We’re not sure this is what Leafs coach Randy Carlyle had in mind when it came to playing low-risk, playoff-style hockey, but after he took his hands from in front of his eyes and saw the scoreboard he was probably fine with it.

But the Leafs’ few moments of wonder were just getting started. This was a team that had lost 67 per cent of their face-offs on the night to the Bruins, the best team in the circle during the regular season and again in the post-season. The Leafs were without Tyler Bozak, their best face-off man, after he was a very late scratch with an upper body injury.

Kadri has been a lot of things for the Leafs this season, but an ace on the draw hasn’t been one and now he was lining up in the Bruins zone against Patrice Bergeron, the best in the game and 14-5 Sunday night alone.

No matter. Kadri wins the draw — one of just three he won in the game — gets helped by Phil Kessel, who kicked it on to Cody Franson before driving to the net where the he gets an open look at a juicy rebound from Rask and buries it for the 2-0 lead.

In the space of time it takes to have a car accident the Leafs could not have defied a taller mountain of odds. Kadri wins the draw? Kessel drives the net? Kessel scores the game winner against the Boston Bruins in a playoff game?

Give me a break. Next thing you know fans at the ACC are going to start chanting “Thank you Seguin!” in a mocking reply to Boston fans who have been riding Kessel for his lack of production ever since the fateful 2009 trade that gleaned Boston the draft picks they turned into Tyler Seguin and Dougie Hamilton.

No need to mention that Seguin remains without a point in the series is there?

Inside the Leafs room their fight back from down 3-1 to force a seventh game is seemingly unfolding as they might expect, rather than the hockey equivalent of climbing Everest without oxygen.

The Leafs aren’t ready to admit anything special is going on here. In their minds they’re a fifth seed trying to come back to knock off the No. 4 seed.

They don’t necessarily see themselves as a team that started Joe Colborne (who described his game plan in his first NHL playoff game as “don’t screw it up”) as one of six players who skated in the AHL this past season in an elimination game.

And they are a long way in their minds from a collection of players that lost all six of their games to Boston last season by an aggregate score of 36-10.

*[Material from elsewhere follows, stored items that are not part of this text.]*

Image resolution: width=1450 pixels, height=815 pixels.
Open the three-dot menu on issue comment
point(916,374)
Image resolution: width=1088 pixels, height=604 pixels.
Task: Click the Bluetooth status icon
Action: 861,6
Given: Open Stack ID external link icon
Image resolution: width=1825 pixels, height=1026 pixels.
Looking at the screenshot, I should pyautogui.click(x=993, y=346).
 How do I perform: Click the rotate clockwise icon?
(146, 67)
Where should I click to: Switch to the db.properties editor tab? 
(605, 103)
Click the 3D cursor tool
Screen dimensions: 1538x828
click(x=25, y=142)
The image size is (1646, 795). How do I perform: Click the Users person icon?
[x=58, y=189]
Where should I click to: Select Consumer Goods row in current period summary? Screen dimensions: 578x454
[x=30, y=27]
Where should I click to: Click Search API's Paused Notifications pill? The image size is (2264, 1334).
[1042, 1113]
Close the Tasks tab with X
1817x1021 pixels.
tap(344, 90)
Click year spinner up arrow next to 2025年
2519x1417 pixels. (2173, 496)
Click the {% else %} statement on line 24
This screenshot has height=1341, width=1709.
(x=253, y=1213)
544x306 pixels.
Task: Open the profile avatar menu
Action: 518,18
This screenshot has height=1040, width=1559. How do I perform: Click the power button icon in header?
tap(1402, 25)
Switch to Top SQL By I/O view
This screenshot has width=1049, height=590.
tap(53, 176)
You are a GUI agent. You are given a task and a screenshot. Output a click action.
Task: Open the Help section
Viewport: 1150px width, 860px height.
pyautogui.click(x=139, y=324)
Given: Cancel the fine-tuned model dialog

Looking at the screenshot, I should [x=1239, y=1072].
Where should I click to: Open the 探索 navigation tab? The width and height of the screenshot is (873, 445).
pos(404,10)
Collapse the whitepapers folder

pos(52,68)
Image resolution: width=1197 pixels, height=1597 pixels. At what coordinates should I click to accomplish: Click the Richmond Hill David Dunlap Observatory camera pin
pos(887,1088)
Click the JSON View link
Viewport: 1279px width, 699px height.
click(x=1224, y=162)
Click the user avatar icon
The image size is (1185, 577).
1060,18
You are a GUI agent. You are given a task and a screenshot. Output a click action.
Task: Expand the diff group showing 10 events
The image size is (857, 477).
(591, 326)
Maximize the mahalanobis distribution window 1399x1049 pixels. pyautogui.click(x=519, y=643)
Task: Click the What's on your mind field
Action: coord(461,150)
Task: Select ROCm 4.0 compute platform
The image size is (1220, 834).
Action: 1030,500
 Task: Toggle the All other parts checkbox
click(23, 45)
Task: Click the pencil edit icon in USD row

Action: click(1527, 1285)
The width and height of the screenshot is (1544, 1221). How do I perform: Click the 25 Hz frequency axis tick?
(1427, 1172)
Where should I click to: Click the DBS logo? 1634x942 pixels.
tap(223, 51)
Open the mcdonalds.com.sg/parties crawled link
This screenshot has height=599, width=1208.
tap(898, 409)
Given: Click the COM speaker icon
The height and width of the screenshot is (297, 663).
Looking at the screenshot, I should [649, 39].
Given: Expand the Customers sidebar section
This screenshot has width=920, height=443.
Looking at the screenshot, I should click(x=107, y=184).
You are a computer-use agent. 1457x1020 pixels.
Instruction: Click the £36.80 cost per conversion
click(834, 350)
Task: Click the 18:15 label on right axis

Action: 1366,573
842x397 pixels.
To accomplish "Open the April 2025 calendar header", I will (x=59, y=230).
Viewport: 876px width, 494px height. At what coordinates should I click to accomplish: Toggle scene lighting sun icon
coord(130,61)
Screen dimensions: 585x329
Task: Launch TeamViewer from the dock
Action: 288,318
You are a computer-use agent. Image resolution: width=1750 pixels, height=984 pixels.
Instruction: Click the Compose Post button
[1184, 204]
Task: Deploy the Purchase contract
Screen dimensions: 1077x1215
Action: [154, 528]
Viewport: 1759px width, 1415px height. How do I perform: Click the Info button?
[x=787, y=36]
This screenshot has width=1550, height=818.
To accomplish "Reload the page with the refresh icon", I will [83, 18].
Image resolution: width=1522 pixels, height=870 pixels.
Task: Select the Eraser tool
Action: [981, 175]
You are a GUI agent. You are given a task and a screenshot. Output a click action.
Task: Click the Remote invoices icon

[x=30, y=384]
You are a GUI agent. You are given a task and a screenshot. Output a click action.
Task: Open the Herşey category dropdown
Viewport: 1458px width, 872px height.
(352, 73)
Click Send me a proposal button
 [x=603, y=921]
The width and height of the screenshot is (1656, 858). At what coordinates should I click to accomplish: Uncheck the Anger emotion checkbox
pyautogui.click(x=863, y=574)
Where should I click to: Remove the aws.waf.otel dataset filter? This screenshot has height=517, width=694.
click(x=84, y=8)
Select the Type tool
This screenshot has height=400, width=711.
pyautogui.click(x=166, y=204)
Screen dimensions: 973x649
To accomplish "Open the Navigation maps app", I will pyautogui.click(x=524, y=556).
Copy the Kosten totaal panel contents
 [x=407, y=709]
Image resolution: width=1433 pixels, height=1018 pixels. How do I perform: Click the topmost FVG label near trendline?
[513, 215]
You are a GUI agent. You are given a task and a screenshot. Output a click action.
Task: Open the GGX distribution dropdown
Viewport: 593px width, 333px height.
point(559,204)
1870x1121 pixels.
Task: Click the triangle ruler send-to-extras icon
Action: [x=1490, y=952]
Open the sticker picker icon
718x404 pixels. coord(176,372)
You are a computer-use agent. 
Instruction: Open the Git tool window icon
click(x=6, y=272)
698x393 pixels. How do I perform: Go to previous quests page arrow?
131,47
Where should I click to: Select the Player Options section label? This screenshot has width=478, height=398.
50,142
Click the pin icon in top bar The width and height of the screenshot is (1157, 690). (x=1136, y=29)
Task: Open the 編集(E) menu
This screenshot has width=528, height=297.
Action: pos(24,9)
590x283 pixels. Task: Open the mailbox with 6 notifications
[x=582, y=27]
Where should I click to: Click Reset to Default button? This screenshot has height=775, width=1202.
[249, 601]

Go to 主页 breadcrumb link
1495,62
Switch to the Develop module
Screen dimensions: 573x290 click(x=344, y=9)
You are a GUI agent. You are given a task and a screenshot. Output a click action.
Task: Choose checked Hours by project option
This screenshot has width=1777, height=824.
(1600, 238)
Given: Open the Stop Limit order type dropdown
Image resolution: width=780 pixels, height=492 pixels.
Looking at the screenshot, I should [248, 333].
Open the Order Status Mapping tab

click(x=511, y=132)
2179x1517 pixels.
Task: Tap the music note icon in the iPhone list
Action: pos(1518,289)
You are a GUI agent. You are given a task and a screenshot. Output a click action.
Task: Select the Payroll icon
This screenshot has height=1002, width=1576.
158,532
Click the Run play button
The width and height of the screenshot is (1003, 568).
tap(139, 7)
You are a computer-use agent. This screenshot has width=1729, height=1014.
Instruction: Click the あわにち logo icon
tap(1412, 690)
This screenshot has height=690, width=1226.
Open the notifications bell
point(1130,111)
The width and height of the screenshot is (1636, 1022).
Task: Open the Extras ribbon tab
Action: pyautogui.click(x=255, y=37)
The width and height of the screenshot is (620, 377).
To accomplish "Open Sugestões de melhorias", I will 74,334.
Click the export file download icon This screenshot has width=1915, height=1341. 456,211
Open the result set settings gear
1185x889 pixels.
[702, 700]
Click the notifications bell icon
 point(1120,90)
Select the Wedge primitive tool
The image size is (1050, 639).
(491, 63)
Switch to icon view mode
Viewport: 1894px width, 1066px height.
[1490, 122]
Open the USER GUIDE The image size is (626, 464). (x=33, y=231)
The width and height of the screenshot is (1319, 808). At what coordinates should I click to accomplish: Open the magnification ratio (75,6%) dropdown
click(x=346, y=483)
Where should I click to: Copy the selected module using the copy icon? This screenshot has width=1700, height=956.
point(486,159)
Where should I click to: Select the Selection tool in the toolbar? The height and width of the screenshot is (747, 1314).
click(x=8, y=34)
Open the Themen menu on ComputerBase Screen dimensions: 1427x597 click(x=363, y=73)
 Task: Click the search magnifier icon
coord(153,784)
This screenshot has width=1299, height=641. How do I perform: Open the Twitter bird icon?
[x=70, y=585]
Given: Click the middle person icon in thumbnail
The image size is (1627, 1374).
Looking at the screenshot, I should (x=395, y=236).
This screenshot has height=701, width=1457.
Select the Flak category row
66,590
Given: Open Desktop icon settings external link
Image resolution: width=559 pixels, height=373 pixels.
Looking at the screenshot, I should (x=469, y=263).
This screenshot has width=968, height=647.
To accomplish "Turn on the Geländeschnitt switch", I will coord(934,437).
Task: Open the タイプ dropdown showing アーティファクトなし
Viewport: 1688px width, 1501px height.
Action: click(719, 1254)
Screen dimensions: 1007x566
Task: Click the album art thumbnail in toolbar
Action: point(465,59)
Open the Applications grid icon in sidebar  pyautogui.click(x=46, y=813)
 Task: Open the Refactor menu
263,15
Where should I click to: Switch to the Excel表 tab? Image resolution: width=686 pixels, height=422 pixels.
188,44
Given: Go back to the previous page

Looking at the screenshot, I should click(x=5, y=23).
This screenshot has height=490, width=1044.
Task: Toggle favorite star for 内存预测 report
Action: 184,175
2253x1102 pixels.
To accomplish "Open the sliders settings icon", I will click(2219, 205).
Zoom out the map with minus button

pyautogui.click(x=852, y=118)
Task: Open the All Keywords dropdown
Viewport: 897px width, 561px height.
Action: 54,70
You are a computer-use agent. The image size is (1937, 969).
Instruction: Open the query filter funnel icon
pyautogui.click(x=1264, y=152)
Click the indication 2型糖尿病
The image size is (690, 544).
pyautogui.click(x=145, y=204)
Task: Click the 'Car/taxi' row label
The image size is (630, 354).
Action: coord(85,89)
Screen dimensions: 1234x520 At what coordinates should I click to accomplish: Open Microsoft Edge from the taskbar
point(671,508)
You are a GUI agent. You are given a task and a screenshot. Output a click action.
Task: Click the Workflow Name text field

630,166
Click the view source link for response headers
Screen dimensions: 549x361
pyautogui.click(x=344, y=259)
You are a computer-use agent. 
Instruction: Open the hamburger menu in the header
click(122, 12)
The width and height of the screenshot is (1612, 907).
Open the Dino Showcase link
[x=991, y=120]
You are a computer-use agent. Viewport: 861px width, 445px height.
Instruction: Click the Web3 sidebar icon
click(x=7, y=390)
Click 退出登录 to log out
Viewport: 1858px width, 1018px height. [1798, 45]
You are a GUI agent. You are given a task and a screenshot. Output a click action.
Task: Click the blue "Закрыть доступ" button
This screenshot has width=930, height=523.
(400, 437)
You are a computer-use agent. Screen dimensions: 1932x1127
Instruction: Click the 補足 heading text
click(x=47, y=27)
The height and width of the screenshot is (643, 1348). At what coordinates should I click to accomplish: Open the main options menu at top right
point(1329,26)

They actually think they travel to Boston for Game 7 Monday and come home with a win.

“I don’t think we’d be here if we didn’t,” said Kadri.

It almost doesn’t matter at this point. Win or lose the Leafs have done something special already. In the space of four short months they’ve gone from something unknown and uncertain to a playoff team and in the space of six games from a rubbery-legged collection of playoff newbies to a group that has pushed the 2011 Stanley Cup champions to the limit.

“You could see (the jitters) in Game 1,” said Phaneuf. “But we’ve grown as a group and we’re going to continue to grow and that was another stepping stone for us.”

Step by step the Leafs believe they are building a pathway leading to something, somewhere. Who knows exactly where it will end? Who thought they would have gotten this far?

Let them dream the improbable dream.